Du haut de ce Mont Pelé, on pouvait constater la fertilité de l’île, qui est en même temps l’une des terres les plus peuplées du globe, soit cent soixante-dix-huit habitants par kilomètre carré.

Si l’exploitation des cacaoyers et des bois de teinture a conservé son importance, la production du café s’est beaucoup amoindrie et va presque jusqu’à l’abandon. Quant aux champs de cannes à sucre, ils n’occupent pas moins de quarante mille hectares et, annuellement, produisent pour dix-huit à vingt millions de sucre, rhum et tafia.

Bref, l’importation se chiffre par vingt-deux millions de francs, l’exportation par vingt et un millions, et près de dix-neuf cents navires impriment au commerce de la Martinique un mouvement considérable.

Du reste, l’île est desservie par plusieurs chemins de fer industriels et agricoles qui mettent les ports en communication avec les usines centrales.

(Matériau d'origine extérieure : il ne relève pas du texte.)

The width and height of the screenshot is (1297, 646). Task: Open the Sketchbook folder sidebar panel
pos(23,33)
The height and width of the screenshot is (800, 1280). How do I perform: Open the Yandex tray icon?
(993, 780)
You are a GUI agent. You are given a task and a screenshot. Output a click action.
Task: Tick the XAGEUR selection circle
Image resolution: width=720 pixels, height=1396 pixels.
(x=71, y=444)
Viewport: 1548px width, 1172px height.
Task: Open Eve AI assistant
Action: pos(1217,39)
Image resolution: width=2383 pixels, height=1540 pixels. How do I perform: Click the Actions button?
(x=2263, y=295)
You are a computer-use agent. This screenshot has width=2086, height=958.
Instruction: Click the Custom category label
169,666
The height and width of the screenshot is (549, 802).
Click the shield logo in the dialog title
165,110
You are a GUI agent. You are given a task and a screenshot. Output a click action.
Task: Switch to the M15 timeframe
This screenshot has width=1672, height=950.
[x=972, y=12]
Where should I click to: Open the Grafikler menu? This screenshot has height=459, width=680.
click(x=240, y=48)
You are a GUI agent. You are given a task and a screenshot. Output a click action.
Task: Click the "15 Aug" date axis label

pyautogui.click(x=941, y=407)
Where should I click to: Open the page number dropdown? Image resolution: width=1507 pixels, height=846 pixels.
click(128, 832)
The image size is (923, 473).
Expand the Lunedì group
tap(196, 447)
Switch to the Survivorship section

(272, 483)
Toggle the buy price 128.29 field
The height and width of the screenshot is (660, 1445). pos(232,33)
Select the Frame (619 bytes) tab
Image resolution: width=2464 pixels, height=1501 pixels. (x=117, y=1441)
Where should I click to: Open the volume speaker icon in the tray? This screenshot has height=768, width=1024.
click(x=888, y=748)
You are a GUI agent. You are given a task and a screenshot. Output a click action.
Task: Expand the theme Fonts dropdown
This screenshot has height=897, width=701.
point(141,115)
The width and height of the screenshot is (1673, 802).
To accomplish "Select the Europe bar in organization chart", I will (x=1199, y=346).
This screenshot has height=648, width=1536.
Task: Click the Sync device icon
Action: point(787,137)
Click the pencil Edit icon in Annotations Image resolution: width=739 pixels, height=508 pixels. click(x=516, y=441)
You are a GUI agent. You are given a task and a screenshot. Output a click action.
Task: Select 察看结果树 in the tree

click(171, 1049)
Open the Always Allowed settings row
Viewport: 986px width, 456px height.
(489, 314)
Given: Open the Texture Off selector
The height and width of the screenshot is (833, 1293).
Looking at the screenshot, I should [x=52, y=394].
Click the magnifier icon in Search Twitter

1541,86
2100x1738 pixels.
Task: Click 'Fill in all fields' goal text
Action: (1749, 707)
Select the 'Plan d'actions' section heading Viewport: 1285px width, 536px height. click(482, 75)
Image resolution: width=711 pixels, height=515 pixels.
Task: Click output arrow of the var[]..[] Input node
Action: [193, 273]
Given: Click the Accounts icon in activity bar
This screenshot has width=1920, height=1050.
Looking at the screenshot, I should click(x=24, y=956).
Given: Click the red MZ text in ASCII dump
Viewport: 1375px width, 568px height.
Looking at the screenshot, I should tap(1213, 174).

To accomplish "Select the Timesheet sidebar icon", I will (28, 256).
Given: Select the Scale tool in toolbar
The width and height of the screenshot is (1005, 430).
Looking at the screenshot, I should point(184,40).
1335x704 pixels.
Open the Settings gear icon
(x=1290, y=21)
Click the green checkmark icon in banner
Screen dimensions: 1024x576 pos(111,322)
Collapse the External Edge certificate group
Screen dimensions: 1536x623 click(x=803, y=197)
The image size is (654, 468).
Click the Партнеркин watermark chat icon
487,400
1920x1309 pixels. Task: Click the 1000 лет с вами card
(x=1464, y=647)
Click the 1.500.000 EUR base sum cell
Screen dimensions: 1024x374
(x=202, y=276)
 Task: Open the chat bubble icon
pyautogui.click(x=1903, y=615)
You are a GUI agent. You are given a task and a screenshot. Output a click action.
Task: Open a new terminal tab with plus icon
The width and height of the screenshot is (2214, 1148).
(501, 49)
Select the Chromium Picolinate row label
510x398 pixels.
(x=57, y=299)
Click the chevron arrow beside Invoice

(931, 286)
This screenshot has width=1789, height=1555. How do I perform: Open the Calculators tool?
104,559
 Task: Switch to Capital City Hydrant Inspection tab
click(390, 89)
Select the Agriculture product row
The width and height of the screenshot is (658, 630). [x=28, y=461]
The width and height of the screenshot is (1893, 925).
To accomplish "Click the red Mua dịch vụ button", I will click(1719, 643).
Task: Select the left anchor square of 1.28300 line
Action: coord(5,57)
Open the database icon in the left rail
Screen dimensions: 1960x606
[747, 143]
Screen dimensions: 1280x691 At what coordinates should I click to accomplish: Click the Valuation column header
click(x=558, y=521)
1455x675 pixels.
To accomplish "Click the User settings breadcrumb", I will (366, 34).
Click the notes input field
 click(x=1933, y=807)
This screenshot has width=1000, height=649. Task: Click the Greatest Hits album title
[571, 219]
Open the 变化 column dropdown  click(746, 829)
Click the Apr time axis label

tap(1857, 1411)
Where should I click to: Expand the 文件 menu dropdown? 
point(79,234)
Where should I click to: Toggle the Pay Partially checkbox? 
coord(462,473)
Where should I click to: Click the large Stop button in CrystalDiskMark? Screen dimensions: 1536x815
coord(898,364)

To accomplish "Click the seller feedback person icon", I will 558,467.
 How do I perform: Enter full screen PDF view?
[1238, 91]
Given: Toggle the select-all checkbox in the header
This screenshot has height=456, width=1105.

En outre, elle possède un réseau de voies carrossables dont la longueur dépasse neuf cents kilomètres.

Le lendemain, 30 août, par un temps magnifique, sur une route bien entretenue, les touristes se rendirent à Fort-de-France. Un break contenait toute cette troupe de joyeux garçons, au teint fortement hâlé par les brises de l’Atlantique, et dont la gaieté était débordante.